- **Excerpted data**
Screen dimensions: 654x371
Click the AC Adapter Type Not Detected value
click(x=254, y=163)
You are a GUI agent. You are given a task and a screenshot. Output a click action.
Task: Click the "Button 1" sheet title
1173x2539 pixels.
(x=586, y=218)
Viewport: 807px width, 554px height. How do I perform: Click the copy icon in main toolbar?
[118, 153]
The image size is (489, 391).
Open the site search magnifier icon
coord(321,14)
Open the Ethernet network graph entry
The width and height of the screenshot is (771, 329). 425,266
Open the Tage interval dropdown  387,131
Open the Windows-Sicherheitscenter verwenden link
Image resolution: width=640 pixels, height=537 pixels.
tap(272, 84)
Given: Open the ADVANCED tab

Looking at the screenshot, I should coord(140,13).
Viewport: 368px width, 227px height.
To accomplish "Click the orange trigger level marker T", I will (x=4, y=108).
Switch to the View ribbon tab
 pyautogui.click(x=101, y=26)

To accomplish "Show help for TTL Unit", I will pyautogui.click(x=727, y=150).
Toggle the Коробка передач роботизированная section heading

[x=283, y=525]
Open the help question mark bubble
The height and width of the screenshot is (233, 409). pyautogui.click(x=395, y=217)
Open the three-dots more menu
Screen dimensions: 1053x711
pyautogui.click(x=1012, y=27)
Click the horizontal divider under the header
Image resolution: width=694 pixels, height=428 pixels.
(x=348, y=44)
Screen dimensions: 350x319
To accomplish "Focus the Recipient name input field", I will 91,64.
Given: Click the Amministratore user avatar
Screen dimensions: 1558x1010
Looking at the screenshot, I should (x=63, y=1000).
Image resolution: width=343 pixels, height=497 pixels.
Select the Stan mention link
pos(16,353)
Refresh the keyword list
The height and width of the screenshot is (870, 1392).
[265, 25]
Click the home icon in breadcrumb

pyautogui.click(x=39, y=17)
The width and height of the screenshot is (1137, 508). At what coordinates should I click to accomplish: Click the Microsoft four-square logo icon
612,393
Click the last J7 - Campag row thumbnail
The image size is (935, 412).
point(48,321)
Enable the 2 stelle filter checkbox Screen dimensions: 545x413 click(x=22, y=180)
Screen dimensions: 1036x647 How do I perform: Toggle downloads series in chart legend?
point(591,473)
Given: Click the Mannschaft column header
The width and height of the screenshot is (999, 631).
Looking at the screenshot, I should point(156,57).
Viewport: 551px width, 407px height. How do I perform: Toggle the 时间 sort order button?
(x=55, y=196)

- **Exercise aim**
Can you reproduce every one of the lines above verbatim?

- **Solution for this exercise**
Screen dimensions: 654x371
Click the AC Adapter Type Not Detected value
click(x=254, y=163)
You are a GUI agent. You are given a task and a screenshot. Output a click action.
Task: Click the "Button 1" sheet title
1173x2539 pixels.
(x=586, y=218)
Viewport: 807px width, 554px height. How do I perform: Click the copy icon in main toolbar?
[118, 153]
The image size is (489, 391).
Open the site search magnifier icon
coord(321,14)
Open the Ethernet network graph entry
The width and height of the screenshot is (771, 329). 425,266
Open the Tage interval dropdown  387,131
Open the Windows-Sicherheitscenter verwenden link
Image resolution: width=640 pixels, height=537 pixels.
tap(272, 84)
Given: Open the ADVANCED tab

Looking at the screenshot, I should coord(140,13).
Viewport: 368px width, 227px height.
To accomplish "Click the orange trigger level marker T", I will (x=4, y=108).
Switch to the View ribbon tab
 pyautogui.click(x=101, y=26)

To accomplish "Show help for TTL Unit", I will pyautogui.click(x=727, y=150).
Toggle the Коробка передач роботизированная section heading

[x=283, y=525]
Open the help question mark bubble
The height and width of the screenshot is (233, 409). pyautogui.click(x=395, y=217)
Open the three-dots more menu
Screen dimensions: 1053x711
pyautogui.click(x=1012, y=27)
Click the horizontal divider under the header
Image resolution: width=694 pixels, height=428 pixels.
(x=348, y=44)
Screen dimensions: 350x319
To accomplish "Focus the Recipient name input field", I will 91,64.
Given: Click the Amministratore user avatar
Screen dimensions: 1558x1010
Looking at the screenshot, I should (x=63, y=1000).
Image resolution: width=343 pixels, height=497 pixels.
Select the Stan mention link
pos(16,353)
Refresh the keyword list
The height and width of the screenshot is (870, 1392).
[265, 25]
Click the home icon in breadcrumb

pyautogui.click(x=39, y=17)
The width and height of the screenshot is (1137, 508). At what coordinates should I click to accomplish: Click the Microsoft four-square logo icon
612,393
Click the last J7 - Campag row thumbnail
The image size is (935, 412).
point(48,321)
Enable the 2 stelle filter checkbox Screen dimensions: 545x413 click(x=22, y=180)
Screen dimensions: 1036x647 How do I perform: Toggle downloads series in chart legend?
point(591,473)
Given: Click the Mannschaft column header
The width and height of the screenshot is (999, 631).
Looking at the screenshot, I should point(156,57).
Viewport: 551px width, 407px height. How do I perform: Toggle the 时间 sort order button?
(x=55, y=196)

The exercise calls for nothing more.